IN THE COURT OF CRIMINAL APPEALS

OF TEXAS



NO. PD-0645-11
MARK ALAN CRABTREE, Appellant


v.



THE STATE OF TEXAS



ON STATE'S MOTION FOR REHEARING
Cochran, J., filed an opinion dissenting to the denial of the State's Motion for Rehearing in which Johnson and Alcala, JJ., joined.

OPINION

I would grant the State's Motion for Rehearing and affirm appellant's conviction for failing to comply with sex offender registration requirements based on critical trial testimony and statutes that the State has brought to our attention. (1) Appellant's Washington state parole officer testified that appellant had received both oral and written notification that, based on his first-degree rape-of-a-child conviction, he had a lifetime sex-offender registration requirement in Washington state and in "any county" to which he might move. Appellant was on notice that he was required to register as a sex offender in Washington and in Texas, but he failed to register in either state. He violated not only the Washington and Texas sex- offender registration laws, but the federal SORNA law as well. (2) Furthermore, under Article 62.052 (3) a person may be required to register as a sex offender even when his out-of-state conviction is not "substantially similar" to a sex offense in Texas. (4) The "DPS determination" provision (5) is an administrative-proceeding statute that ensures a due-process forum and hearing for a person who contends that his out-of-state conviction is not "substantially similar" to a Texas sex-offender statute. A DPS determination of substantial similarity is neither a condition precedent to registration or prosecution, nor is it an element of any criminal offense under Chapter 62.

■ **Stored data**:
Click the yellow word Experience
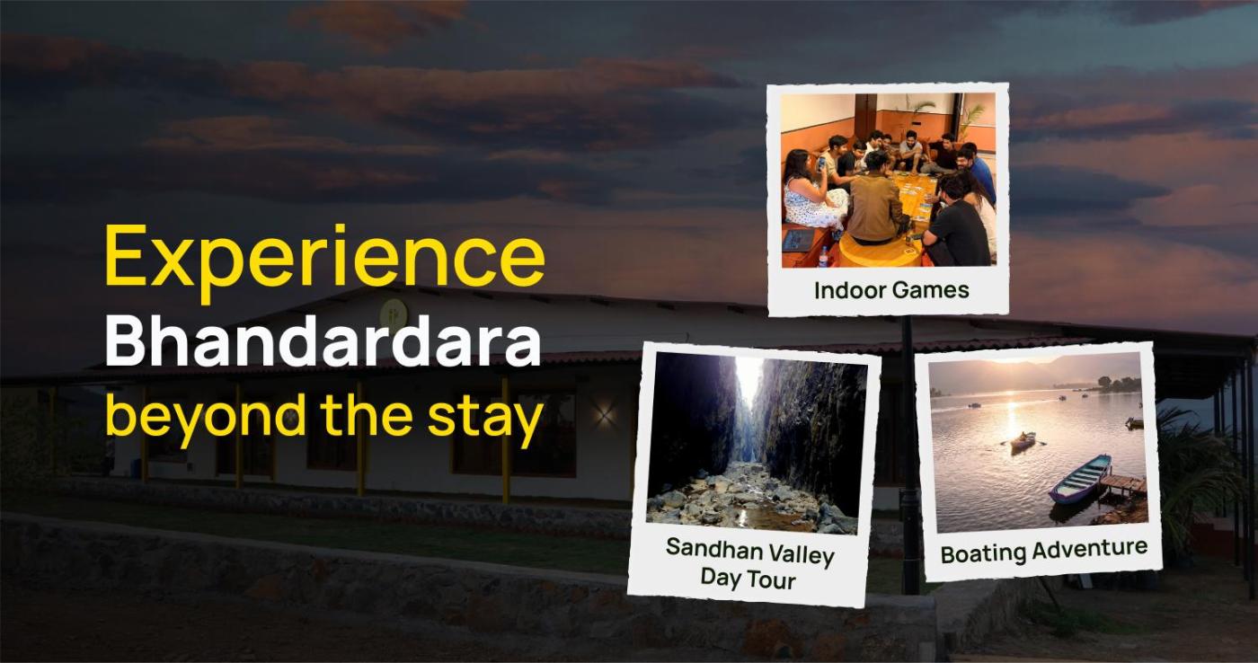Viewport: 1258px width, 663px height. click(x=324, y=261)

■ **Short exercise 1**: According to the dissenting opinion, in which two states did appellant fail to register as a sex offender?
■ **Short exercise 2**: Go on with the dissenting opinion in the Crabtree rehearing matter, starting after its final sentence.

■ **Exercise output 1**: Washington and Texas.

■ **Exercise output 2**:
I.

Immediately before trial began in this case, the prosecutor gave the trial judge a copy of the Washington Supreme Court opinion upholding appellant's sentence for two 1988 sex crimes against children. (6) That opinion, of which we-as well as the trial judge-may take judicial notice, states that Crabtree was originally

charged with five sexual assaults against children. On April 18, 1989, he entered guilty pleas to charges of first degree child rape (count II), first degree child molestation (count IV), and first degree statutory rape (count V). . . The court sentenced Crabtree to concurrent terms of 89 months (count II), 41 months (count IV), and 61 months (count V). A one-year term of community placement was imposed as part of his sentence for counts II and IV . . . . (7)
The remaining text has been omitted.